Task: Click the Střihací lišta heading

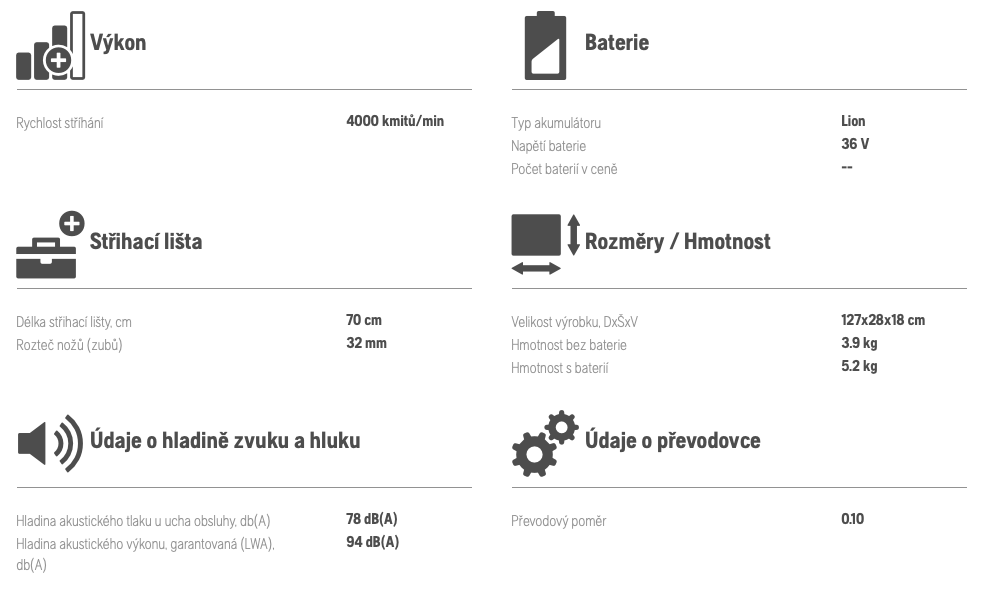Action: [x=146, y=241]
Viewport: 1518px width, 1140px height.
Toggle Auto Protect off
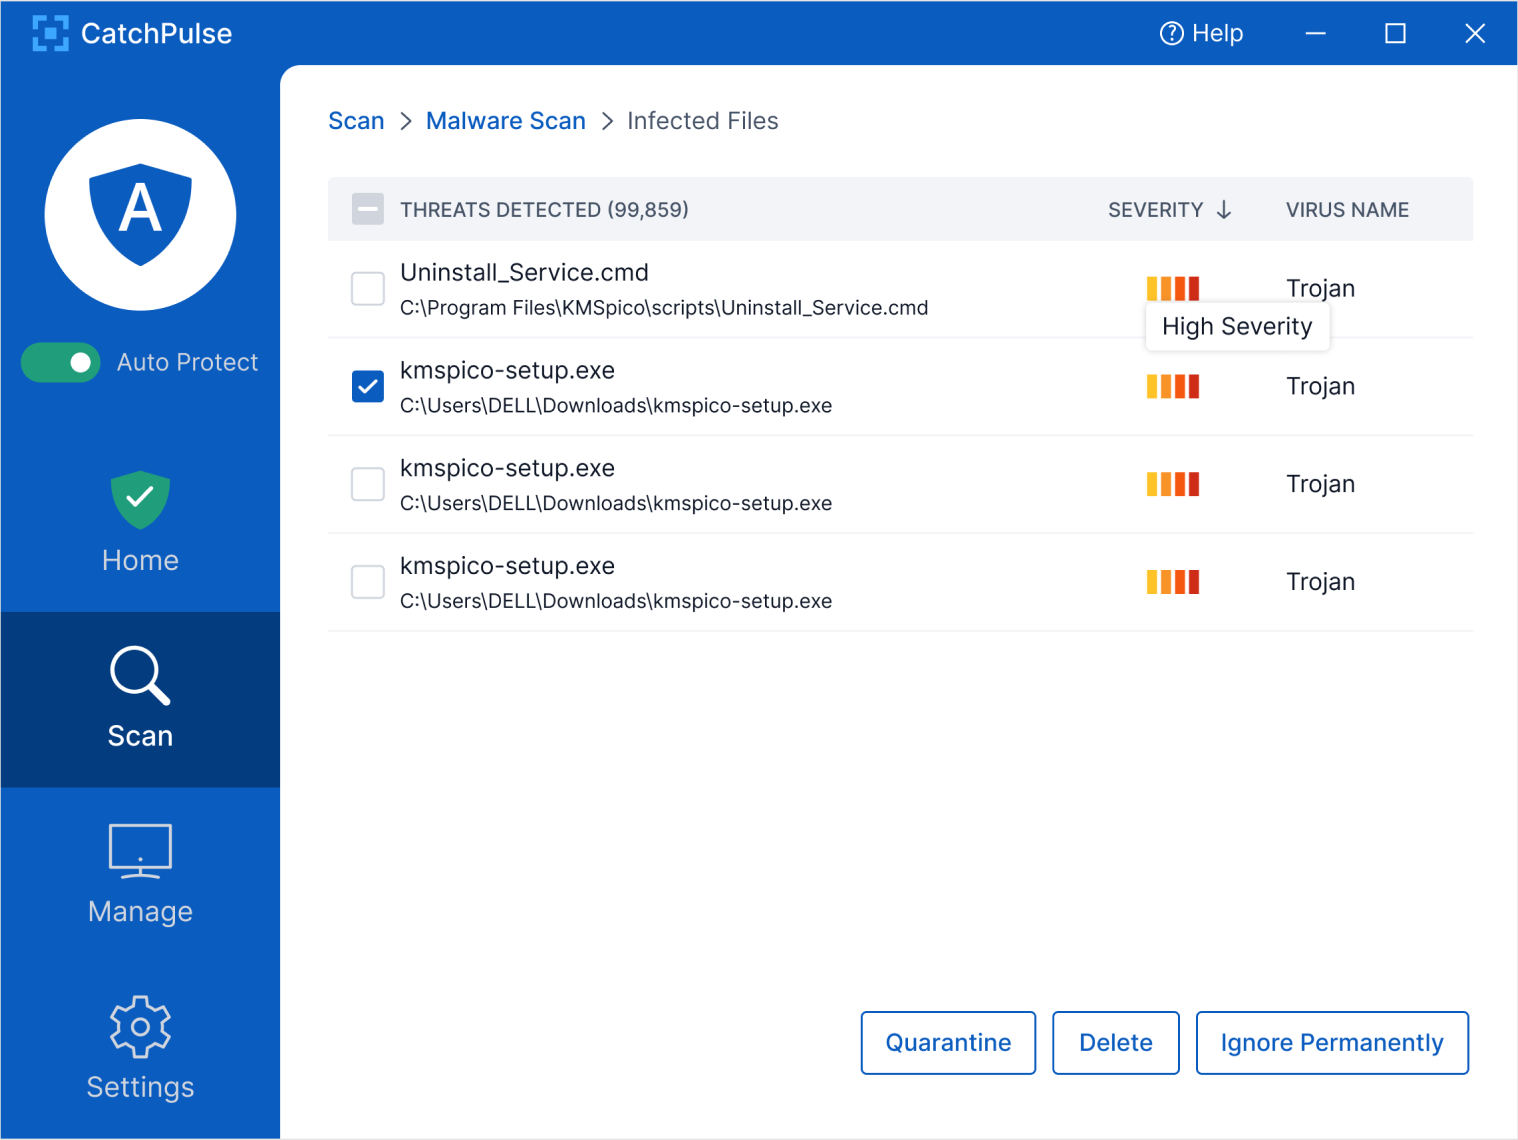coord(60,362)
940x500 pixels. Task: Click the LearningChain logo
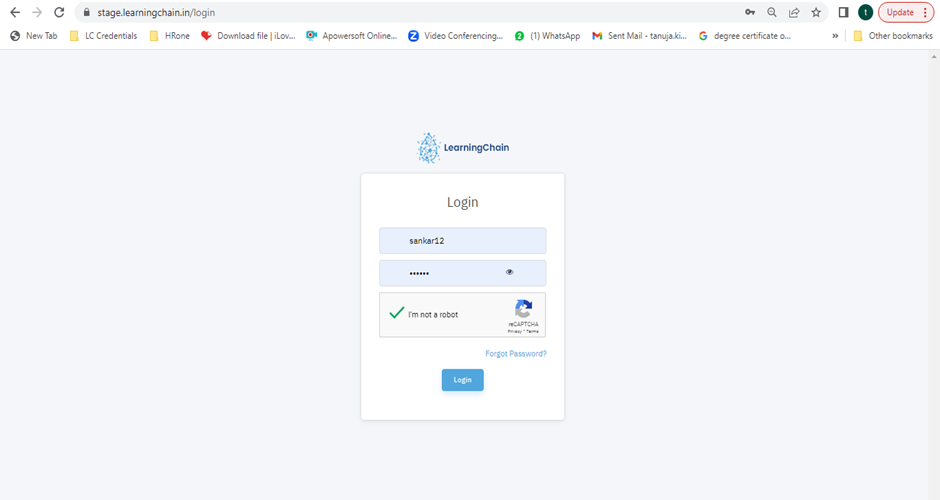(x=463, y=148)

==============================

■ **EXERCISE PROMPT**
From the line containing "940x500 pixels. Task: Click" to the last line of the entries, output every line exactly as written, but leave out the pictures.

■ **PROBLEM SOLUTION**
940x500 pixels. Task: Click the LearningChain logo
(x=463, y=148)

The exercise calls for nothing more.